1. Introduction

Modern sequence models (especially Transformers) achieve strong performance due to their ability to learn from long contexts at scale. However, Transformers suffer from quadratic complexity and linearly growing memory (KV cache), which limits long-context modeling. To overcome this, recent research develops efficient recurrent alternatives that compress information into fixed-size memory, focusing on:

  1. Learning rules (from Hebbian → Delta → new variants)
  2. Forget gates (from LSTM → Mamba → Titan gates)
  3. Memory architectures (vector memory in RetNet, LRU; deep memory in Titans and TTT)

These advances raise a central question:

The authors reinterpret Transformers, Titans, and modern linear RNNs as associative memory systems, guided by a new concept called attentional bias—the internal objective that determines how models learn mappings between keys and values. Surprisingly, they observe that almost all existing models use only two types of attentional bias: dot-product similarity or ℓ₂ regression.

Based on this insight, they reinterpret forgetting mechanisms as retention ℓ₂-regularization, then introduce Miras, a general design framework defined by four choices:

  1. Attentional bias (memory objective)
  2. Retention gate
  3. Memory architecture
  4. Memory learning algorithm (optimizer)

Using Miras, they create three new sequence modelsMoneta, Yaad, and Memora—that incorporate new attentional biases and robust forgetting mechanisms. Experiments show that these models outperform current architectures in language modeling, reasoning, and memory-intensive tasks.

2. Method

2.1. Associative Memory and Attentional Bias

Associative memory maps keys (K) to values (V). The mapping is learned by optimizing an objective $\mathcal{L}$ called attentional bias.

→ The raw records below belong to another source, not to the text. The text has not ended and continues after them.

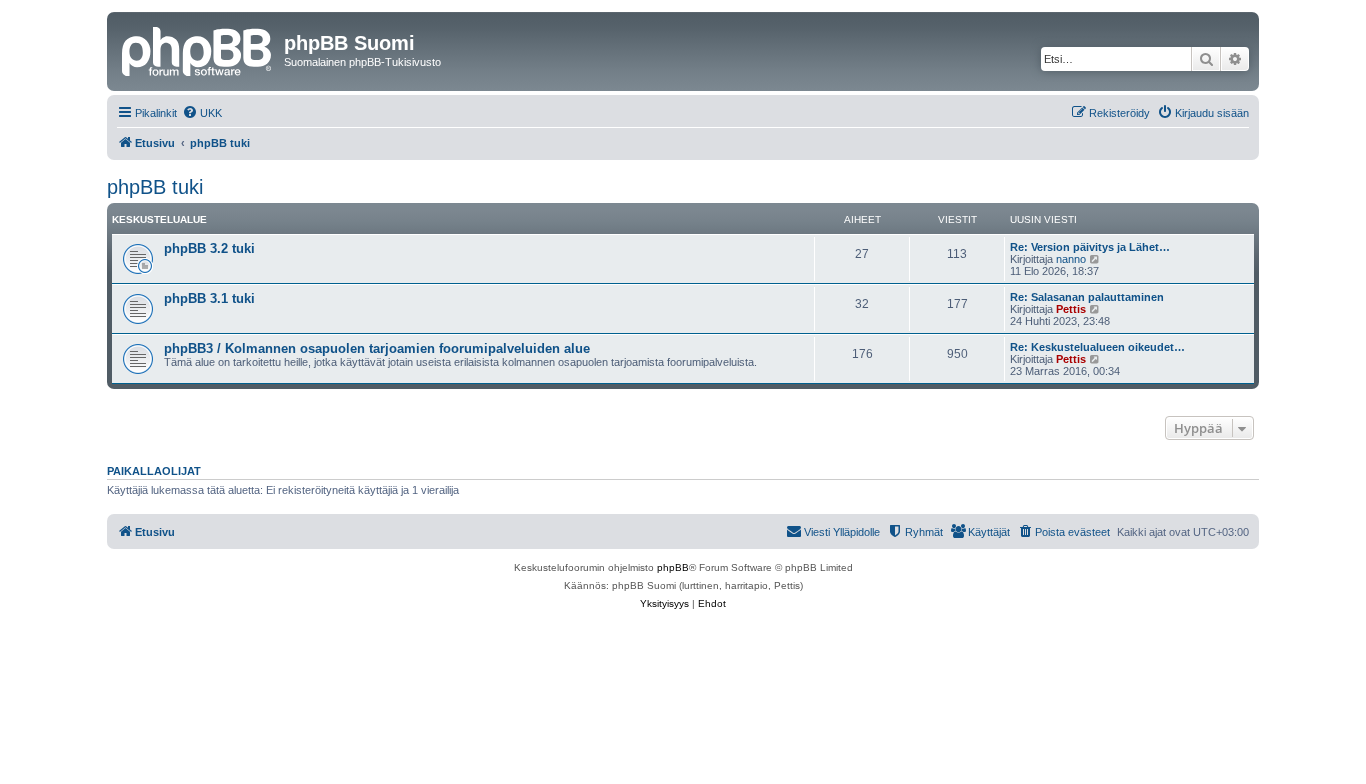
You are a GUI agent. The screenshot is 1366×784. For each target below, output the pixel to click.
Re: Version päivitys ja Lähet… (1090, 247)
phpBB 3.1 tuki (209, 298)
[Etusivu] (198, 49)
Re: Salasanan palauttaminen (1087, 297)
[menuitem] (202, 113)
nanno (1071, 259)
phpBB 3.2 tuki (209, 248)
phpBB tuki (155, 187)
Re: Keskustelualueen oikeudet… (1097, 347)
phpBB (673, 567)
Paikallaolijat (154, 471)
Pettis (1071, 309)
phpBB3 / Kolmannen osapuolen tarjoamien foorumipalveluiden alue (377, 348)
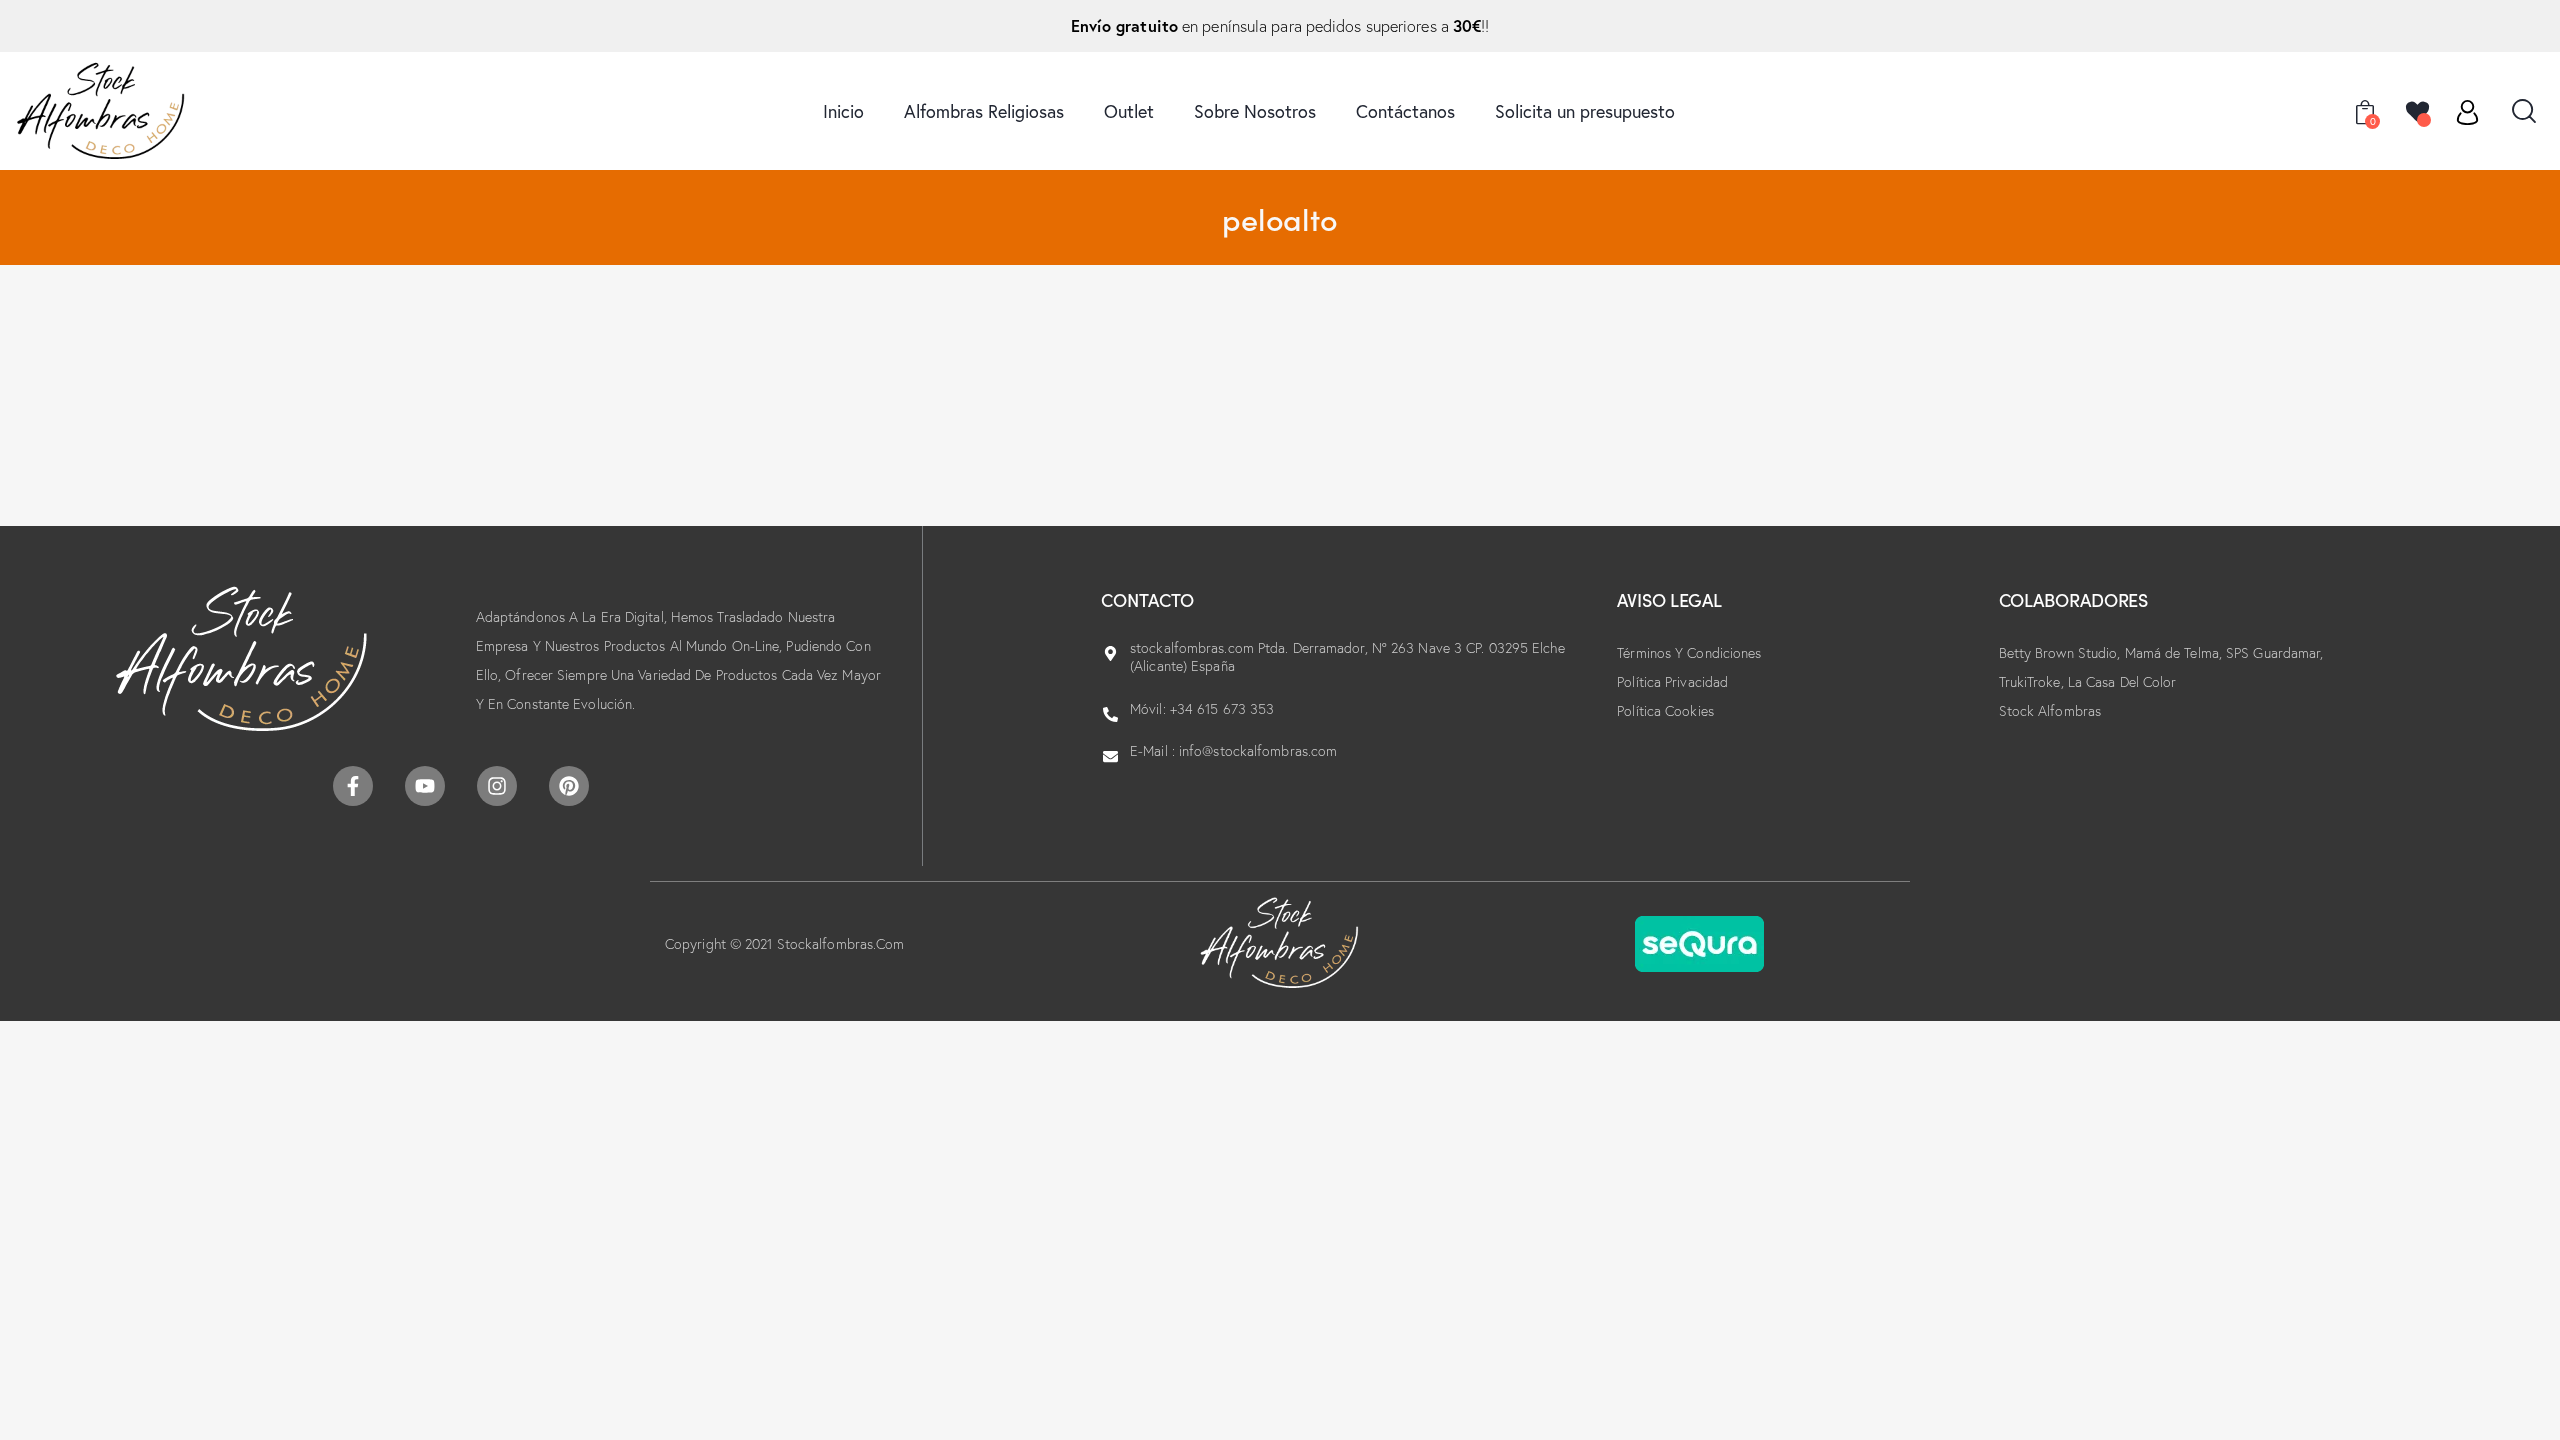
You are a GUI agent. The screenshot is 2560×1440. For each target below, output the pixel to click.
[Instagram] (497, 786)
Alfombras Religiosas (984, 111)
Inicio (843, 111)
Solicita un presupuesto (1585, 111)
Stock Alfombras (2050, 711)
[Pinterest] (569, 786)
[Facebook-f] (353, 786)
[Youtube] (425, 786)
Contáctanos (1405, 111)
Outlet (1129, 111)
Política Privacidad (1672, 682)
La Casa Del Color (2122, 682)
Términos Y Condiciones (1689, 653)
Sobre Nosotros (1255, 111)
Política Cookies (1665, 711)
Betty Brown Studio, (2062, 653)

Formally, memory $\mathcal{M}$ is learned by:

$$ \mathcal{M}^* = \arg\min_{\mathcal{M}} \mathcal{L}(\mathcal{M}(K); V). $$

Remark 1

  • When memory is parameterized by a matrix $W$, we optimize $W$, not $\mathcal{M}$.
  • We may also add regularization $R(W)$ to retain past memory.

Remark 2

  • Learning keys–values is a meta-learning problem: inner-loop optimizes memory; outer-loop optimizes the rest of the network.

Remark 3

  • Forgetting is not explicit erasing; rather, the model may fail to retrieve past memory.
  • Therefore they use the term “Retention Gate”, not “Forget Gate”.

Remark 4

  • Most modern sequence models optimize the associative memory objective (attentional bias) via gradient descent.
  • The theory applies beyond GD, any optimization method can be used.

2.1.1. Learning to Memorize and Retain (Optimization View)

Memory is updated by gradient descent:

$$ W_t = W_{t-1} - \eta_t \nabla \ell(W_{t-1}; k_t, v_t), $$

where $\ell$ is the attentional bias applied to the latest pair.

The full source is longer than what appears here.